Significant earnings reports next week include
The New York Times Co.
on Wednesday and
Phillip Morris International
Next week also brings a handful of Treasury security auctions, which could prove interesting given the recent flight to safety, according to Ralph Fogel, an investment strategist at Fogel Neale Wealth Management.
On Tuesday, the U.S. Treasury will auction $40 billion of 3-year notes, followed by a $25 billion auction of 10-year notes and a $16 billion auction of 30-year bonds on Wednesday.
But Fogel believes that the news that will have the biggest impact on the market in the coming week, can't be found on any economic calendars.
"I think the market will pay a lot of attention to this Volcker rule," Fogel said, referencing the restrictions that the government wants to impose on the nation's largest banks to limit risk. "It seems to me that any time you change the rules of the market, the big players usually don't feel comfortable with that and so they usually pull in the reins a little bit, so I think you'll see some of that."
Fogel also says the debt worries in Greece and Portugal "is forcing people to look at the world in a very different way." Germany, one of the world's largest economies, is being impacted by its neighbors worries, which is leading to a flight to quality in the equities market, he said.
Taking a larger view, Fogel sees a market that's shifting gears.
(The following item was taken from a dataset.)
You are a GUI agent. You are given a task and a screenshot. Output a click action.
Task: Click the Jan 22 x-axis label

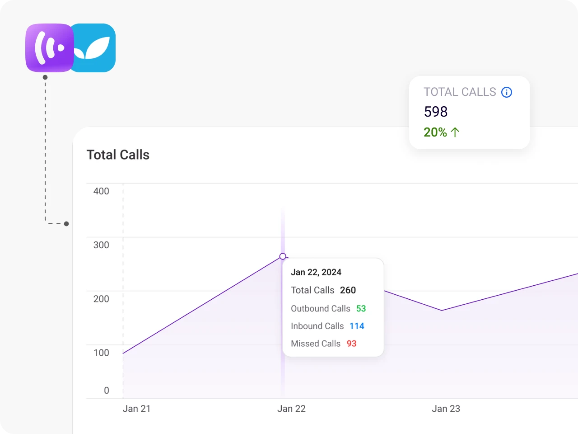click(x=291, y=409)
"We've had a pretty stable upwards move in the market. The theme used to be China, that it was driving the recovery. They were buying lots of resources and that theme played really well. But, about three to four weeks ago, that theme changed. The focus will now be on sovereign debt and the change in the structure of the marketplace," Fogel said. "I can't imagine that whatever the University of Michigan says about the consumer will have a bigger impact than that."
LPL Financial chief investment strategist Burt White boiled his expectations for the market's main focus in the coming week down to one word: Growth. Continued earnings reports will speak to the domestic growth story, while data from China will center on "the real growth story of this economy," he said.
But White's real hope is that the market finally finds its stride.
"I think next week we'll be able to see whether the market has moved to an oversold level to justify all the question marks hanging out there around China, Washington and jobs. In the coming week, we'll be taking all of these things and putting them on the scale to determine whether this market has discounted enough for these uncertainties."
"We've got to find an equilibrium between the bulls and the bears," White continued. "There's a balance where we can operate between concerns about the future and the promise of the future. We didn't find it last week, we didn't find it this week, so hopefully we'll be able to find it in the next."